= Beginning of Section =

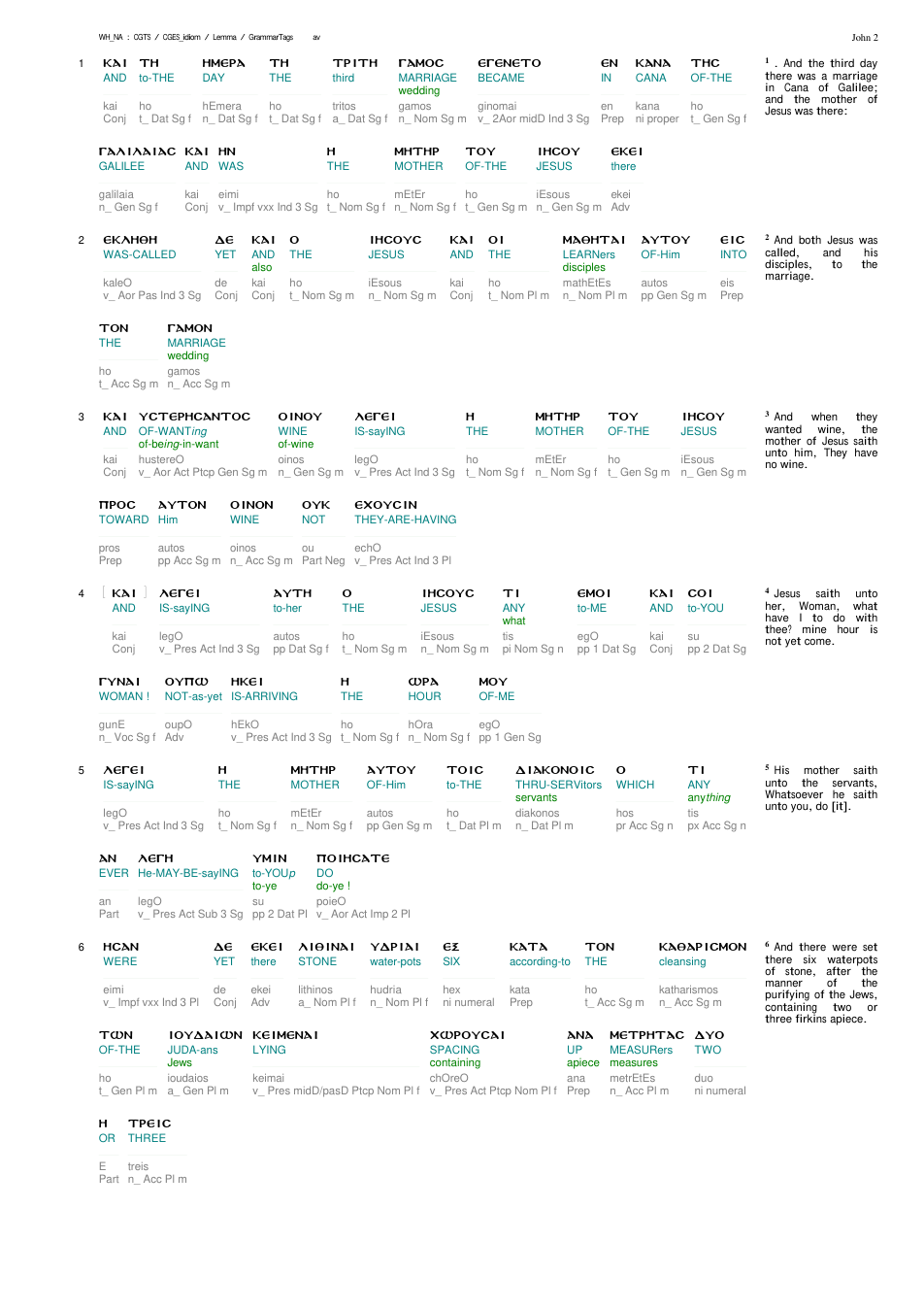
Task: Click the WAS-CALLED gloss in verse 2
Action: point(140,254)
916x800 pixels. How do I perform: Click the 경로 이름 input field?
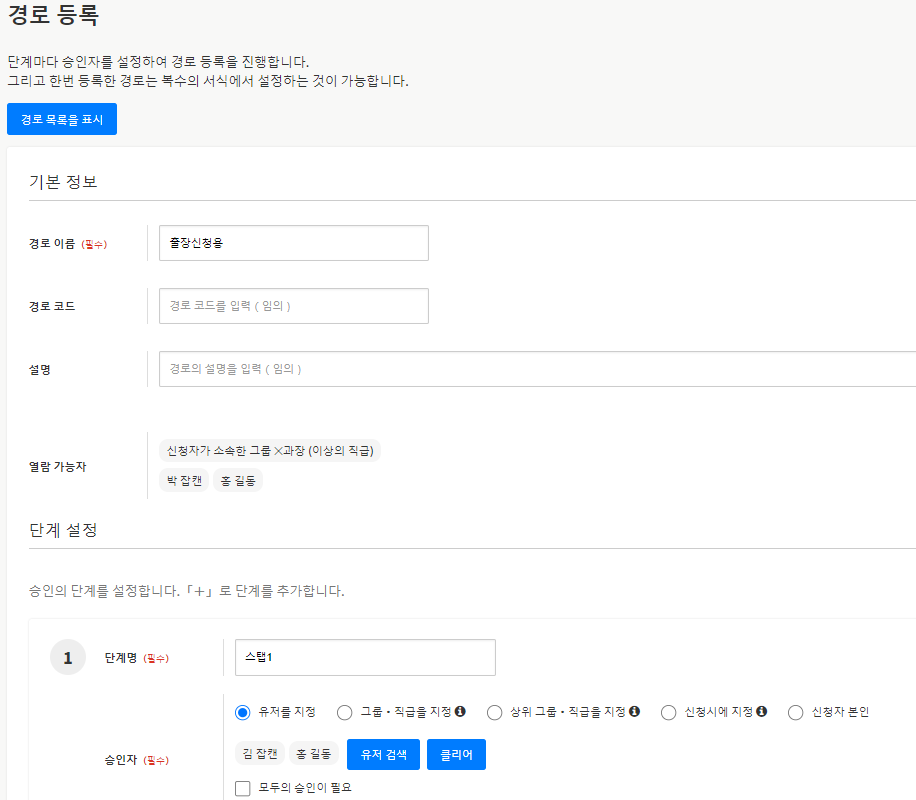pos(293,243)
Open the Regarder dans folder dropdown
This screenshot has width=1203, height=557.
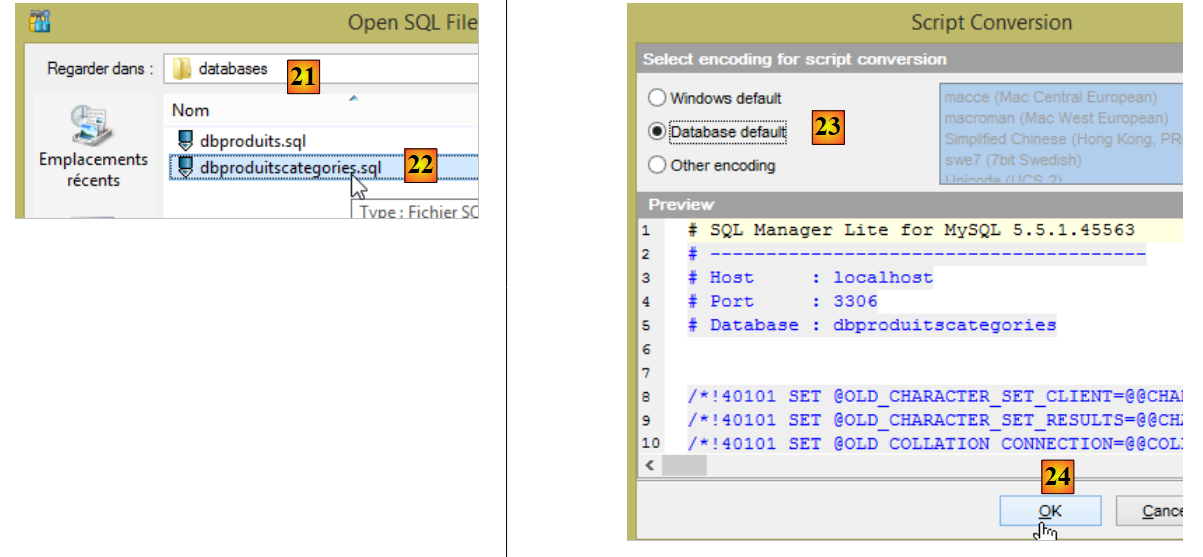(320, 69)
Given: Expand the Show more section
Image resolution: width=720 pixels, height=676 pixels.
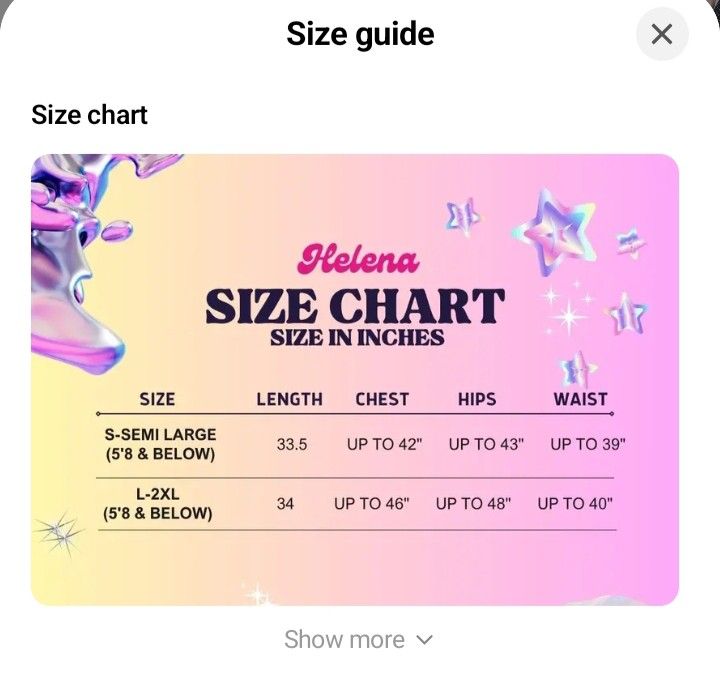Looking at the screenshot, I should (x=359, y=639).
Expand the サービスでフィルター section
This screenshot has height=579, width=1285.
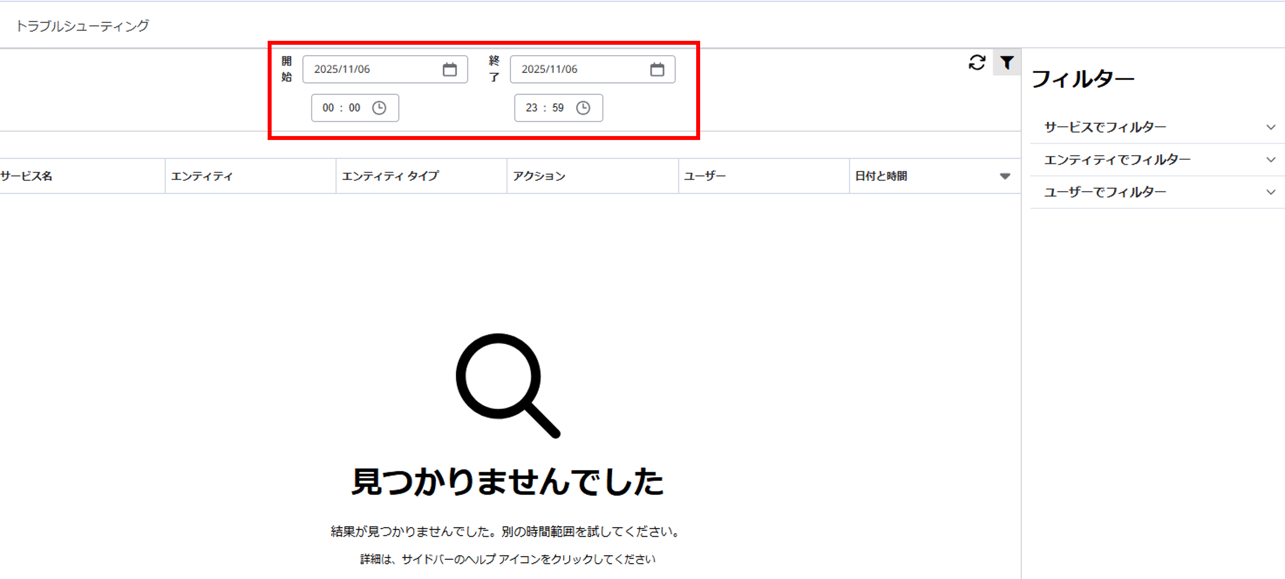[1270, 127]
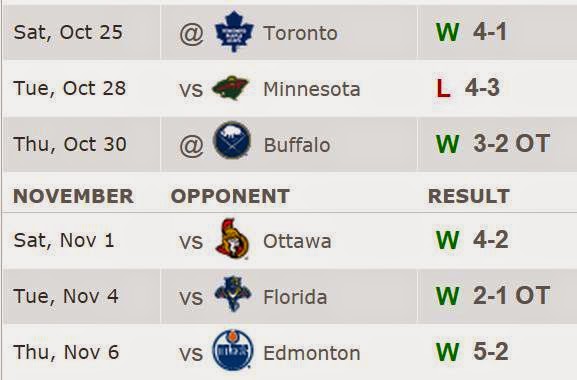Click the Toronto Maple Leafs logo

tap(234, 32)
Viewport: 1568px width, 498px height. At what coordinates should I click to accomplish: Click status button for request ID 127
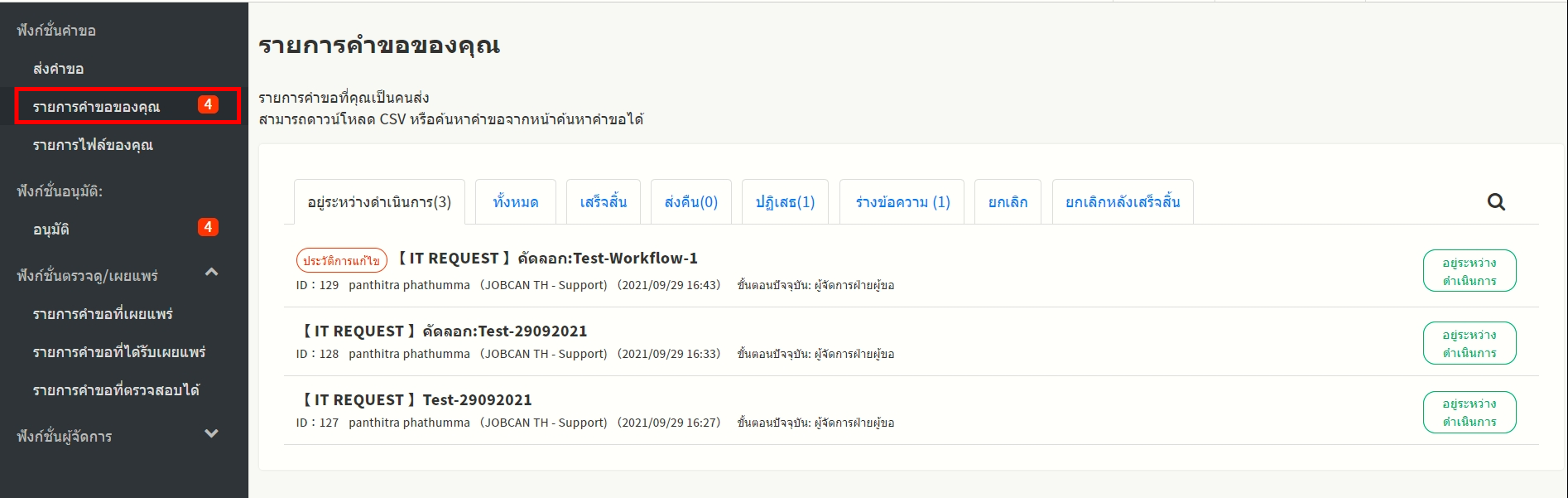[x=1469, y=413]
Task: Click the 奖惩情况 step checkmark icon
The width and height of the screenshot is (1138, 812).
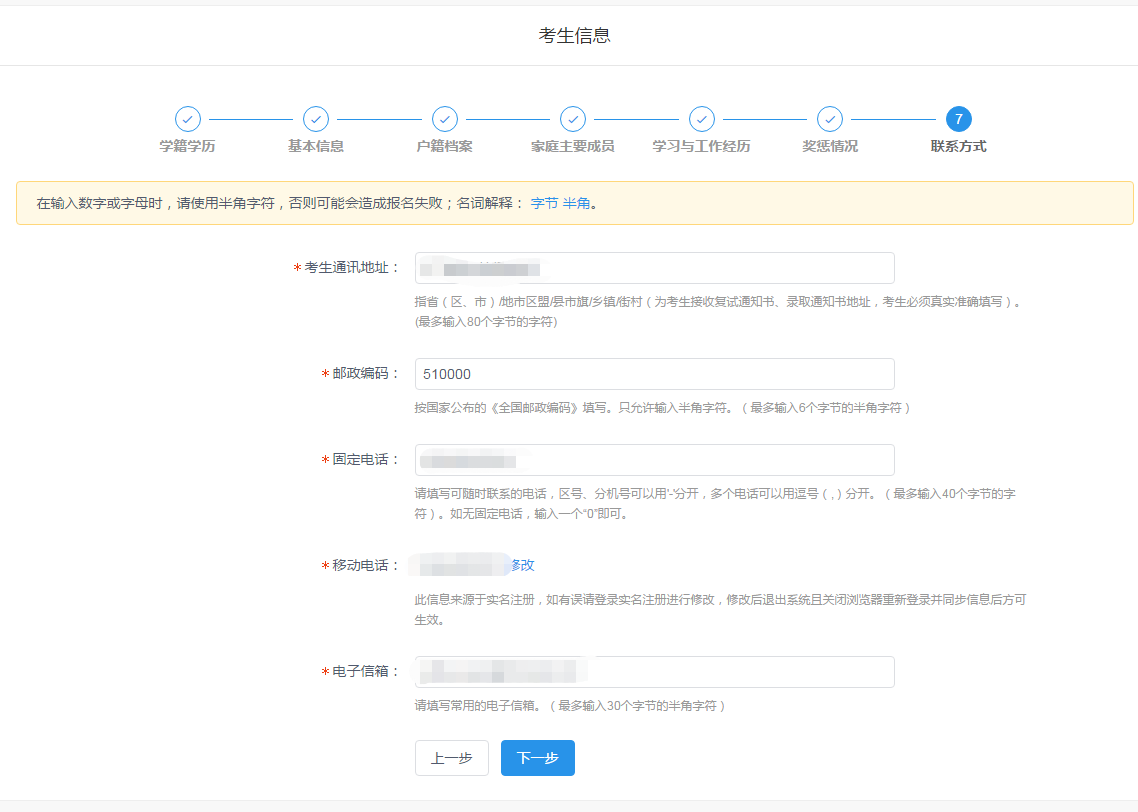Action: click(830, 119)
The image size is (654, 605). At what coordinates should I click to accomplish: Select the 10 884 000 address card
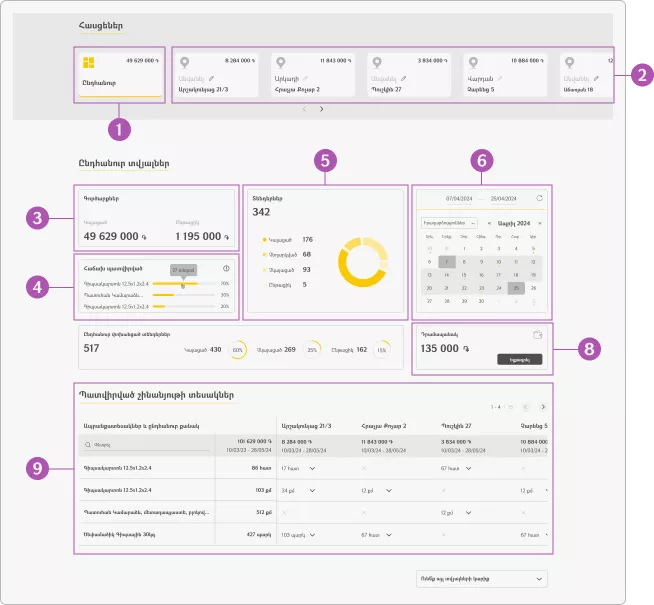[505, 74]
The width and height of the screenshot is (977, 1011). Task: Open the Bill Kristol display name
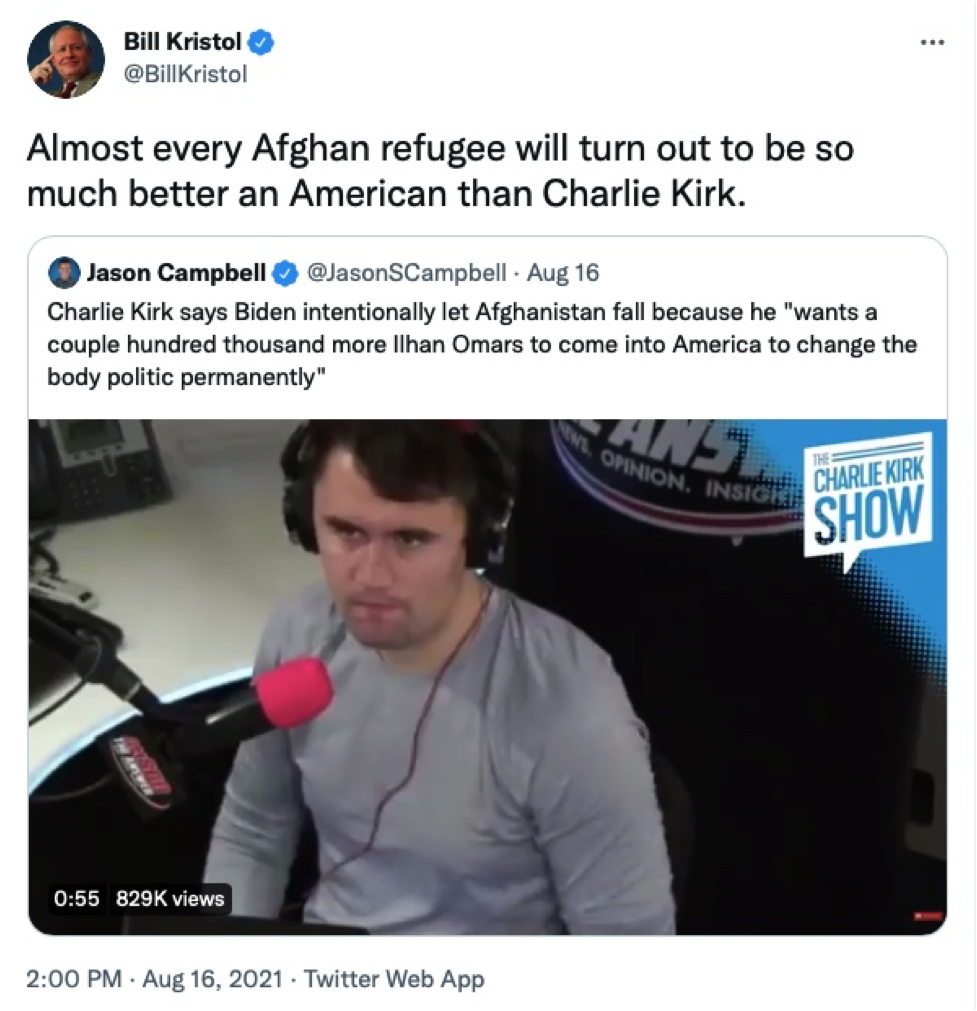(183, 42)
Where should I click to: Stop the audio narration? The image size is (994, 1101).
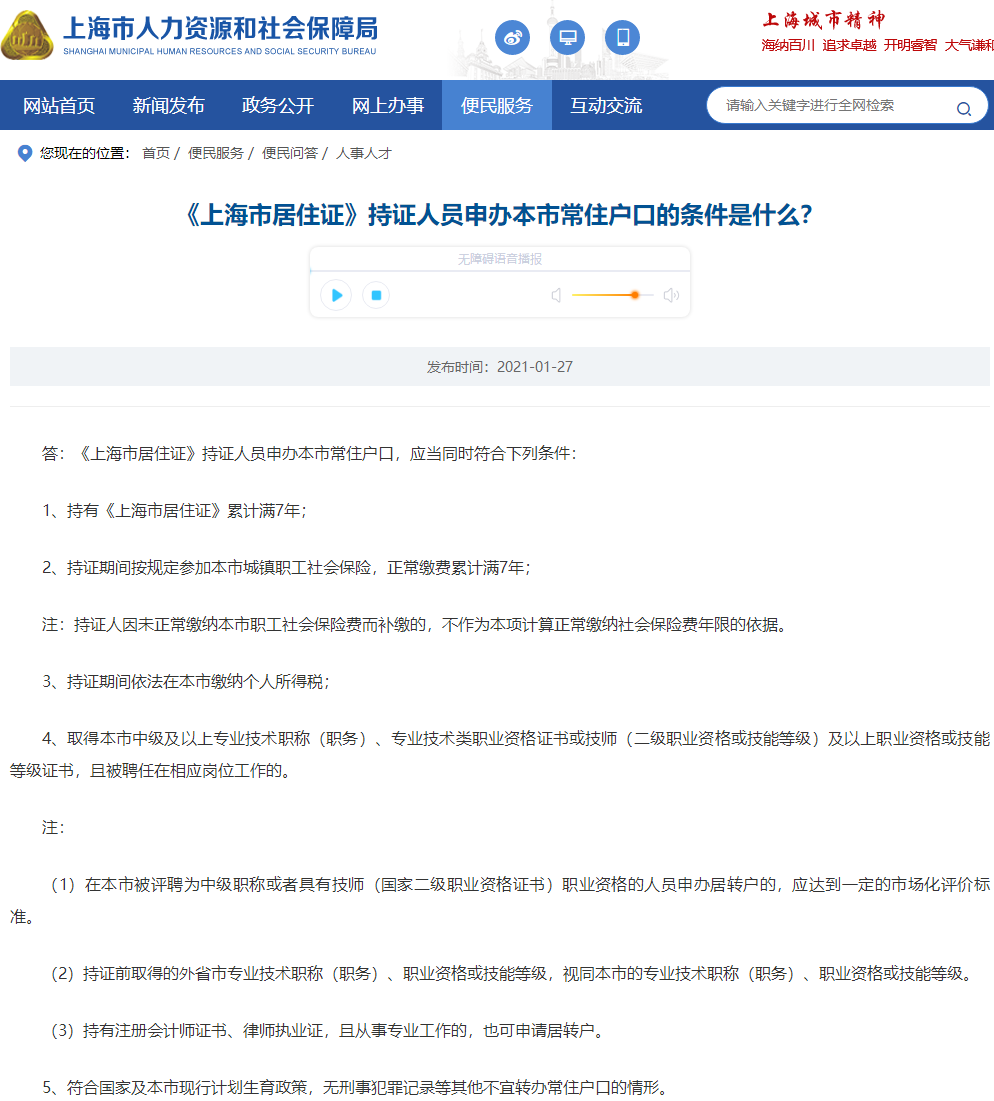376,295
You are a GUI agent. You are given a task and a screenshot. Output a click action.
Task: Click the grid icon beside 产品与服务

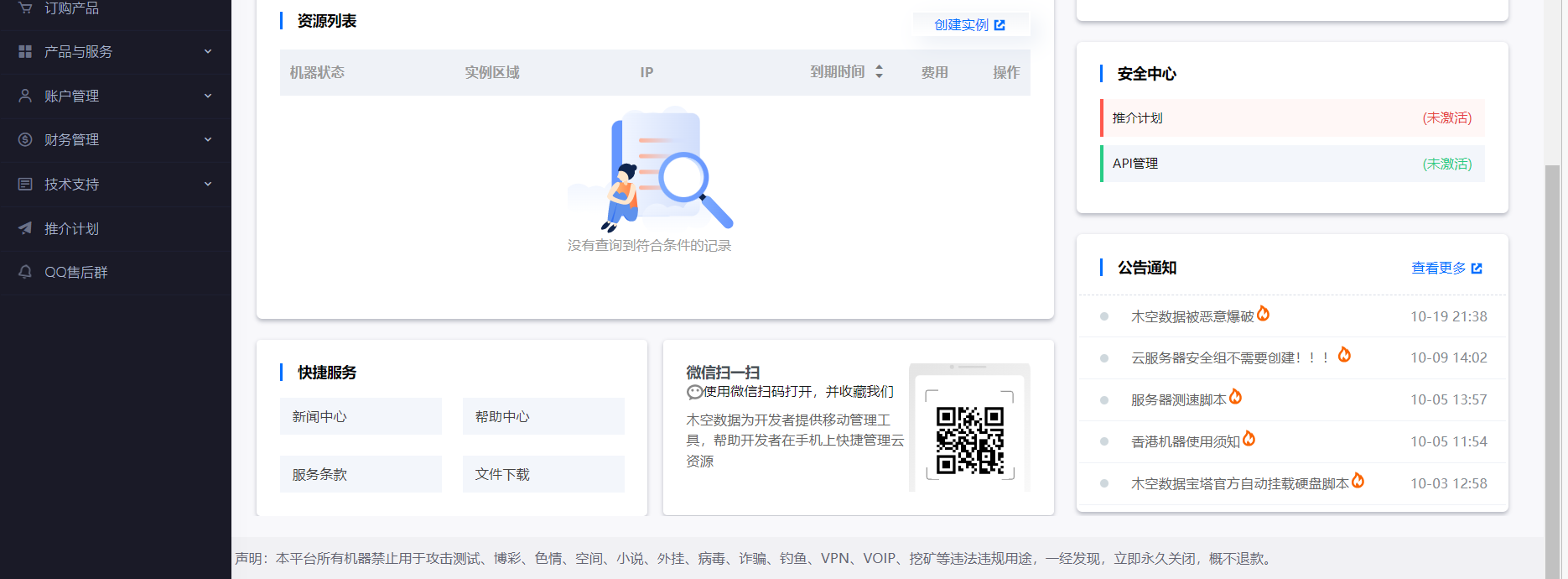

= End of Section =

* Task details: Check every line above for the word "Expand" and copy those that have it.

* Answer box:
Given: Expand the Show more section
Expand the サービスでフィルター section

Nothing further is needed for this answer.